TEXT SHOWN:
——————————

Will It Reach On Time?
Emerging and Re-emerging Infectious Diseases


Continued from the previous page

Re-emerging infectious diseases are due to the reappearance and increase in the number of infections from a known disease which had formerly caused so few infections that it had no longer been considered a public health problem.

Cholera can emerge afresh where water and sanitation systems have deteriorated and food safety measures are not adequate. In 1991, the seventh cholera pandemic reached the Americas where cholera had not been registered for a century; over 390,000 cases were notified in over 10 South American countries, two thirds of the world total. In 1997, cholera outbreaks chiefly affected Eastern Africa. While overall numbers have declined since 1991, over 147,000 cases were reported globally in 1997. In 1998, the epidemic spread over eastern and southern Africa; new outbreaks occurred in South America.

Dengue fever has spread in many parts of South-East Asia since the 1950s and re-emerged in the Americas in the 1990s following deterioration in active mosquito control and spread of the vector into urban areas. Infection with dengue virus has often resulted in dengue haemorrhagic fever (DHF) in Asia but rarely in the Americas until a severe outbreak in Cuba in 1981. DHF has since spread, and during the epidemics in Central and South America in 1995-1997, DHF was reported in 24 countries.

Diphtheria re-emerged in the Russian Federation and some other republics of the former Soviet Union in 1994 and culminated in 1995 with over 50,000 cases reported. The re-emergence was linked to a dramatic decline in the immunization programmes following the disruption of health services during the unsettled times immediately after the break-up of the Soviet Union. Since then, immunization services have been re-established, reversing the upward trend: in 1996, 13,687 cases were reported in the Russian Federation.

Meningococcal meningitis occurs worldwide, but devastating, large-scale epidemics have mainly been in the dry Sub-Saharan regions of Africa, designated the "African meningitis belt". Since the mid-1990s, epidemics in this area have been on an unprecedented scale, and epidemic meningitis has also emerged in countries south of the Ameningitis belt". A new strain of Neisseria meningitidis (serogroup A clone III.1), which was first seen in the 1980s in Nepal and China, has spread west and has now been diagnosed in major meningitis outbreaks in Africa.

——————————

ASSIGNED TASK: According to the text on re-emerging infectious diseases, in which year did diphtheria cases in the Russian Federation and other former Soviet republics peak at over 50,000?

——————————

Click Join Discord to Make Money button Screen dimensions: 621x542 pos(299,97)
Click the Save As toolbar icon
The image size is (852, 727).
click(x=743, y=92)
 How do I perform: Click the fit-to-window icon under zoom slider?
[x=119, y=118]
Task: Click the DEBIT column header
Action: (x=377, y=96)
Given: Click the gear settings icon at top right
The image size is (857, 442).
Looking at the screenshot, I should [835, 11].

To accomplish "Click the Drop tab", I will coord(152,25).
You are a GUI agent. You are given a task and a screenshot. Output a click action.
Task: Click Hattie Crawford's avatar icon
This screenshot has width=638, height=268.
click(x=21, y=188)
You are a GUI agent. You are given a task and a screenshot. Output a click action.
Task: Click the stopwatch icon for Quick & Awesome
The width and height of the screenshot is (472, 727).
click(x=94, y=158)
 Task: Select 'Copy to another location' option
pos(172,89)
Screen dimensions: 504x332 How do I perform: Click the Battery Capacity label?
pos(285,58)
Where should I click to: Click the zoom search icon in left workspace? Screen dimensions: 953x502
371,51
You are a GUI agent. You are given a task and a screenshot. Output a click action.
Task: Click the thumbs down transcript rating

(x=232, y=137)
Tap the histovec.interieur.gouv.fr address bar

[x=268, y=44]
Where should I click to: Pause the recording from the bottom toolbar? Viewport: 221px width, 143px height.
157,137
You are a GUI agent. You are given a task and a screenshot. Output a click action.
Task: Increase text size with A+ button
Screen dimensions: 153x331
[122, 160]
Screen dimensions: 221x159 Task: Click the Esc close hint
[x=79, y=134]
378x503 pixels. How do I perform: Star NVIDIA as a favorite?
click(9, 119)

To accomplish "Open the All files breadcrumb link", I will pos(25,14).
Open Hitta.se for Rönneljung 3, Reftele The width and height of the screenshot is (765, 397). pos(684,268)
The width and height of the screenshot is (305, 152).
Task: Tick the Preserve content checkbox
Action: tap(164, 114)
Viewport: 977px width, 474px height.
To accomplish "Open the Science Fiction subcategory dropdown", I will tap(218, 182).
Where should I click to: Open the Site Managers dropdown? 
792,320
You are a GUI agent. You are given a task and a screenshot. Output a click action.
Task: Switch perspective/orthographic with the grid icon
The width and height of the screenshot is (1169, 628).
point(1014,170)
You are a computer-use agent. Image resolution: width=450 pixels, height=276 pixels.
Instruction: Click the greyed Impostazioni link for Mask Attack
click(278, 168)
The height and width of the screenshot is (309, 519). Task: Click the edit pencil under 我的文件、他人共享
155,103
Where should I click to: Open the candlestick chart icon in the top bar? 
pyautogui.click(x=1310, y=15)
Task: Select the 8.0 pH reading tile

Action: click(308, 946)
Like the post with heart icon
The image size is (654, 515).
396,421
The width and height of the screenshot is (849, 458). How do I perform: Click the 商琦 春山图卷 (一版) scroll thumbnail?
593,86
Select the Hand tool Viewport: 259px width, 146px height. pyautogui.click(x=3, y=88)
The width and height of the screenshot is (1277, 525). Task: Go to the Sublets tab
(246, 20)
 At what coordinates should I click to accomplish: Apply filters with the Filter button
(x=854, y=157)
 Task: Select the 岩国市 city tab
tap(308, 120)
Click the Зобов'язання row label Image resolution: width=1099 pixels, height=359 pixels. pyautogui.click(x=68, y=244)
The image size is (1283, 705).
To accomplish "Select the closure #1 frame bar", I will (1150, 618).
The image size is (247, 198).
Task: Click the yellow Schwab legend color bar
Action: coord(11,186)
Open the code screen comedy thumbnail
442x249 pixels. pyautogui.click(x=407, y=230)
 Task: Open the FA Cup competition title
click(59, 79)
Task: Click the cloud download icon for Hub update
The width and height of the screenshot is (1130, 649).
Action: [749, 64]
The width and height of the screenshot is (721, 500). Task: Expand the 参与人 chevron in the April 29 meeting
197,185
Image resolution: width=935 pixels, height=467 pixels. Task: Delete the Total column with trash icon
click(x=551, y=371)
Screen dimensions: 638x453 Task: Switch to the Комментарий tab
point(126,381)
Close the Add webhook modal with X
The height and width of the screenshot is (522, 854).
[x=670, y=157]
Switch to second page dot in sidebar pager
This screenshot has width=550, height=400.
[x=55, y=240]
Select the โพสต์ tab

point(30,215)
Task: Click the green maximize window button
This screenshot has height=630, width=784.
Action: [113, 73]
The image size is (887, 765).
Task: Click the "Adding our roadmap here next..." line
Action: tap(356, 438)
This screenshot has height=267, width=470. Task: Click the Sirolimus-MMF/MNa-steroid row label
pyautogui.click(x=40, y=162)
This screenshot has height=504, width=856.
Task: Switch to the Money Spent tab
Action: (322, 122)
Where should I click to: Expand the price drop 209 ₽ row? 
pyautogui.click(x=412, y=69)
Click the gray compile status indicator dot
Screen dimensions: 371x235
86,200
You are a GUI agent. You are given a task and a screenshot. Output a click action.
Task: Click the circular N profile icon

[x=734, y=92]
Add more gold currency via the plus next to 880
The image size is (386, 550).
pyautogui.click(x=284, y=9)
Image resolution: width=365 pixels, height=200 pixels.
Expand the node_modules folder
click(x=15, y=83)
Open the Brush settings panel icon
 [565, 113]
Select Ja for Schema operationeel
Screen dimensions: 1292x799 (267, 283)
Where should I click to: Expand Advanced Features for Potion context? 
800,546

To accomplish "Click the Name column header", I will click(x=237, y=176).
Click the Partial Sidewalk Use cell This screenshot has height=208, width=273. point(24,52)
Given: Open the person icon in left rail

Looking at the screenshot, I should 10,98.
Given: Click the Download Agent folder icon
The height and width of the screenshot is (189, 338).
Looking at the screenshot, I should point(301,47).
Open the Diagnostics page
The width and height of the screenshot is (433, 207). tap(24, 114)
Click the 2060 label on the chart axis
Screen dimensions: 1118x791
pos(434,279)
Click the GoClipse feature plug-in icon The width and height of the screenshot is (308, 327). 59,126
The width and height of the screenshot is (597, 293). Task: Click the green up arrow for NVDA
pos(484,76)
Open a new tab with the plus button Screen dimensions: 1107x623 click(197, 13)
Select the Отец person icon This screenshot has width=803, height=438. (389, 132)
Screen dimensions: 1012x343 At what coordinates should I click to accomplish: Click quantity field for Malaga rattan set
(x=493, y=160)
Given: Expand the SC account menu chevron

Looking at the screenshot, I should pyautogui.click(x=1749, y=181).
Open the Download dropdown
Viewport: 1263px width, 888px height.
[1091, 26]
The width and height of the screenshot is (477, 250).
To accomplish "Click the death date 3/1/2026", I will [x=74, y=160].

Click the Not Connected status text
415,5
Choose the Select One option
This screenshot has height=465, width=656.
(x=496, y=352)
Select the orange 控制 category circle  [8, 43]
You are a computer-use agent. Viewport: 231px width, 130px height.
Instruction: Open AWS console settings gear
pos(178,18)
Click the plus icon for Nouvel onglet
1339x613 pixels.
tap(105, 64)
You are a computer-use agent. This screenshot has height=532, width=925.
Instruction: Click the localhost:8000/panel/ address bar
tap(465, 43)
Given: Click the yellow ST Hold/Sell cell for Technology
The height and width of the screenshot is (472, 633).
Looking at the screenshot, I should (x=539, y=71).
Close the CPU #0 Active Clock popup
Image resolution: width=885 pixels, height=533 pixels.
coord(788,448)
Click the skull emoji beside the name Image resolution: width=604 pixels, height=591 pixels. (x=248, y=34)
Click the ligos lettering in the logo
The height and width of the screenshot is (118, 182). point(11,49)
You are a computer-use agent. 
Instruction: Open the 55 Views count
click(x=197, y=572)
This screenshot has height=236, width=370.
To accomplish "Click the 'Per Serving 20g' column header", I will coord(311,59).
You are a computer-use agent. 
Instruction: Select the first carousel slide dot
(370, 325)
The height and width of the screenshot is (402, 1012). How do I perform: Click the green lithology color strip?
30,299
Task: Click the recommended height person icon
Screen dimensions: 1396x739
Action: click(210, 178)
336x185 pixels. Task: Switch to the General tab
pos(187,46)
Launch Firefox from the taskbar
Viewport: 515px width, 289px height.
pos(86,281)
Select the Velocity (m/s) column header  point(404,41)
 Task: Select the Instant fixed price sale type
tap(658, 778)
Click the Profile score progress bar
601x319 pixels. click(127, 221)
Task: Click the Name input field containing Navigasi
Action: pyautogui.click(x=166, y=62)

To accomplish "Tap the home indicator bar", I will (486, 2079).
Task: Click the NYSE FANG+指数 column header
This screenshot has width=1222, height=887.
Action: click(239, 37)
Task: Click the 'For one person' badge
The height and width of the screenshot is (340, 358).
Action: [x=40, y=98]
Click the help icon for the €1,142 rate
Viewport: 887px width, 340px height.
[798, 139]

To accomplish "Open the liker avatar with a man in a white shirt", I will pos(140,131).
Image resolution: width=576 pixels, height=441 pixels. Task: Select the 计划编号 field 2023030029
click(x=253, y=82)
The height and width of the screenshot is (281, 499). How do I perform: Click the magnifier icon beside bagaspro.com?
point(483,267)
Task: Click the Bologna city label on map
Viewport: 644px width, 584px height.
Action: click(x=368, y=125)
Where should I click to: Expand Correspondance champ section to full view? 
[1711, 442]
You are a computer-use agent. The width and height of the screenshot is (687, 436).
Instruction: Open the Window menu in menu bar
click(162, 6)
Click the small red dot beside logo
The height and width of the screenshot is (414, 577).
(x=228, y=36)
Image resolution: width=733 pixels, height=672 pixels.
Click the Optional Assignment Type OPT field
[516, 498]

——————————

ANSWER BELOW: 1995